The energy goes back and forth
To further examine this situation, consider the circuit of Figure 1a. It is a simple circuit consisting of an ac power source driving an inductor. If the inductor is ideal, no energy is lost from the power supply. The inductor does, however, produce an electromagnetic field. Because no energy is lost, this field is purely a storage field. The circuit pumps power into the field, which then returns energy to the circuit. Because of this energy cycling, the current and voltage of the inductor are out of phase by 90°, thus producing a reactive impedance, ZL =j L. The reactive nature of the impedance explains why such storage fields are called reactive fields.

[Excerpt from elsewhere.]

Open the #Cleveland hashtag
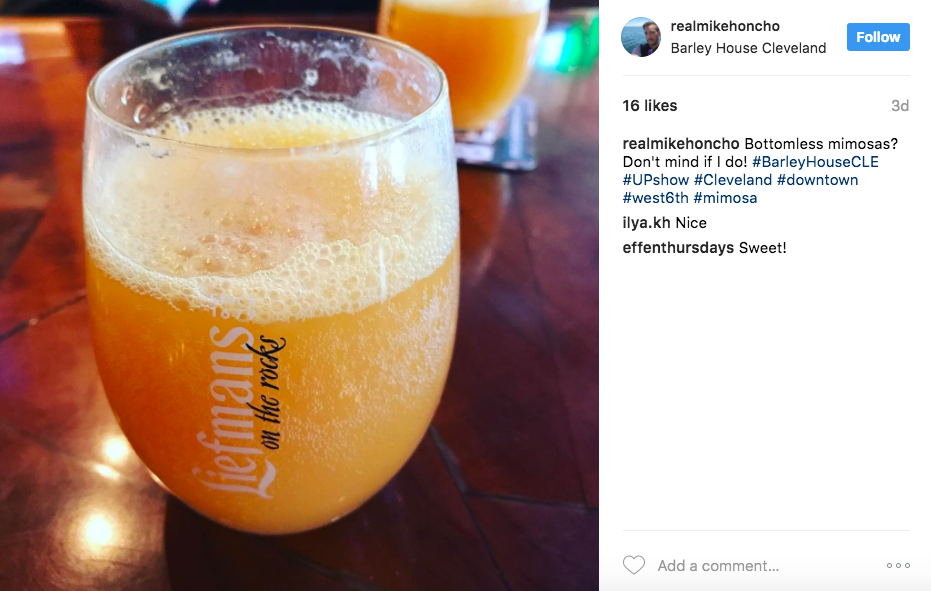This screenshot has height=591, width=931. pyautogui.click(x=733, y=180)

Referring to Figure 1b, when you place a second circuit consisting of an inductor and a resistor near the first circuit, the field from L1 couples to L2 and causes current to flow in the resistor. (The coupled fields create a transformer.) The reactive field transfers energy from the source to the resistor even though the original circuit has not changed. This action suggests that a reactive field can store or transfer energy, depending upon what other electrical or magnetic devices are in the field. So the reactive field "reacts" with devices that are within it. Similarly, a capacitor creates a reactive field that can store energy, transfer energy, or do both (Figure 2).
Now consider the circuits of Figure 3. An ac voltage source drives two types of ideal antennas, a half-wavelength loop and a half-wavelength dipole. Unlike the previous circuits, the antennas launch propagating fields that continuously carry energy away from the source. The energy is not stored but propagates from the source regardless of whether there is a receiving antenna. This energy loss appears as resistance to the source in a similar manner to how loss in a resistor corresponds to heat loss.
Now back to the engineer and the lawyer. The engineer thought that the power-transmission line near his house was radiating energy the way an antenna does and that he was just collecting the radiating energy with a receiving antenna. However, when the engineer measured the field on his property, he measured the reactive field surrounding the power lines. When he activates his invention, he is coupling to the reactive field and removing energy that is stored in the field surrounding the power lines—energy that would otherwise be cycled to the loads. The circuit is analogous to the transformer circuit in Figure 1b, so the engineer is, in fact, stealing the power.
These examples illuminate the characteristics of reactive and radiating electromagnetic fields, but they still do not answer the question of why or how radiation occurs. To understand radiation, it is best to start with the analysis of the field of a point charge.
For a single charged particle, such as an electron, the electric field forms a simple radial pattern (Figure 4). By convention, the field lines point outward for a positive (+) charge and inward for a negative (–) charge. The field remains the same over time; hence, it is called a static field. The field stores the particle's electromagnetic energy. When another charge is present, the field imparts a force on the other object, and energy is transferred. When no other charged particles are present, the field has no effect but to store energy. The fact that energy is transferred from the field only when another charged particle is present is a defining characteristic of the static field. As you will soon learn, this fact does not hold true for a radiating field.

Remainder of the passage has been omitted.